The storm outside hadn't stopped since last night. The rain slapped against the cracked windows of Aarav's room, the thunder rolling like some ancient beast crawling closer with every hour. He couldn't sleep—his mind still replaying the whispers he had heard in the forest, and the way the diary's words seemed to change every time he opened it.
Tonight, something was different.
Aarav sat on his bed, staring at the diary lying on the table. Its pages fluttered even though the windows were closed. He forced himself to get closer. When his hand hovered above it, the whispers grew louder—this time, not just calling his name, but forming words.
"The door awaits… the door you must not open."
A chill ran down his spine. Door? What door?
The page flipped on its own, and a rough sketch appeared—lines drawn in black ink, forming the outline of a tall, crooked door with strange symbols etched all around its frame. Aarav didn't recognize the symbols, but he could feel them burning into his mind, almost alive. His pulse quickened.
Suddenly, he heard footsteps in the corridor outside his room. Slow. Heavy. Dragging.
But no one else was supposed to be home.
He froze.
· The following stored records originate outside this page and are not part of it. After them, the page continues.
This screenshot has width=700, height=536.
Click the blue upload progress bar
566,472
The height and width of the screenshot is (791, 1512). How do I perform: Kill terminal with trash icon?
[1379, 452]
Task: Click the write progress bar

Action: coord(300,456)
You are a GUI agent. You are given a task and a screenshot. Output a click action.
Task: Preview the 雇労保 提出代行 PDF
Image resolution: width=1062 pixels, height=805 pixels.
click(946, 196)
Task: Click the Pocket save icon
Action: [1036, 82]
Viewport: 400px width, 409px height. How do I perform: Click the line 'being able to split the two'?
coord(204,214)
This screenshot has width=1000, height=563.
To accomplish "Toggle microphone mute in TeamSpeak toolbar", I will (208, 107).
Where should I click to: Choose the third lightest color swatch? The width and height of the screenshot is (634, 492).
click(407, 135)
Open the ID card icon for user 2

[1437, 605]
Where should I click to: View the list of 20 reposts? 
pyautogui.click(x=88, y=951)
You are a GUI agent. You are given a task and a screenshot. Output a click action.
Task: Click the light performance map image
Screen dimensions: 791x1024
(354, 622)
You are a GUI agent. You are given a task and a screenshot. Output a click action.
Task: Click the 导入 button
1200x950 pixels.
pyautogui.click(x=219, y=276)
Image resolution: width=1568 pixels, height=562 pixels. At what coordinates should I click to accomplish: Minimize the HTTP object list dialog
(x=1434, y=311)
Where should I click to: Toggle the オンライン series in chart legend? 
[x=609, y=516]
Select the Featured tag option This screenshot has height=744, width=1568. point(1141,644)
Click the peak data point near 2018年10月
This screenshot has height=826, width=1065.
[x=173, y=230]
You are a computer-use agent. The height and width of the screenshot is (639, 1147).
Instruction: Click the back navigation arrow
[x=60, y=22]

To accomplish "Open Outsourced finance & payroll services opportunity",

The handle of his door rattled once… then stopped.
Heart pounding, Aarav snatched the diary and shoved it under his pillow. He waited, every nerve stretched, but the footsteps faded away into silence. After a long moment, he dared to breathe again.
That's when he saw it.
On the far side of his room, where the wall should've been solid, a faint outline began to appear. A tall frame, crooked, just like the sketch. The wall pulsed, bending as though it was alive, and within seconds, a door materialized out of nothing—its wood rotten, symbols glowing faintly, the same ones from the diary.
Aarav staggered back, nearly knocking over his chair. This wasn't possible. He blinked hard, hoping it was some hallucination, but the door stayed. Worse, it was breathing. Its surface expanded and contracted like lungs sucking in air.
The whispers returned, louder, clearer:
"Do not enter. Do not enter."
And yet, the door's handle trembled, as if something inside was trying to get out.
Aarav's throat went dry. He wanted to run, but his legs felt rooted. The atmosphere grew heavier; even the storm outside seemed to hush, as though waiting.
Suddenly—
BANG!
The door rattled violently, the symbols flaring with a sickly red light. The air reeked of iron and ash. Something slammed against it from within, again and again, shaking the floorboards.
Aarav grabbed his head, whispers stabbing his brain like needles. He wanted to scream, but his voice was gone. And then, he heard it: not whispers this time, but a girl's voice, soft and desperate.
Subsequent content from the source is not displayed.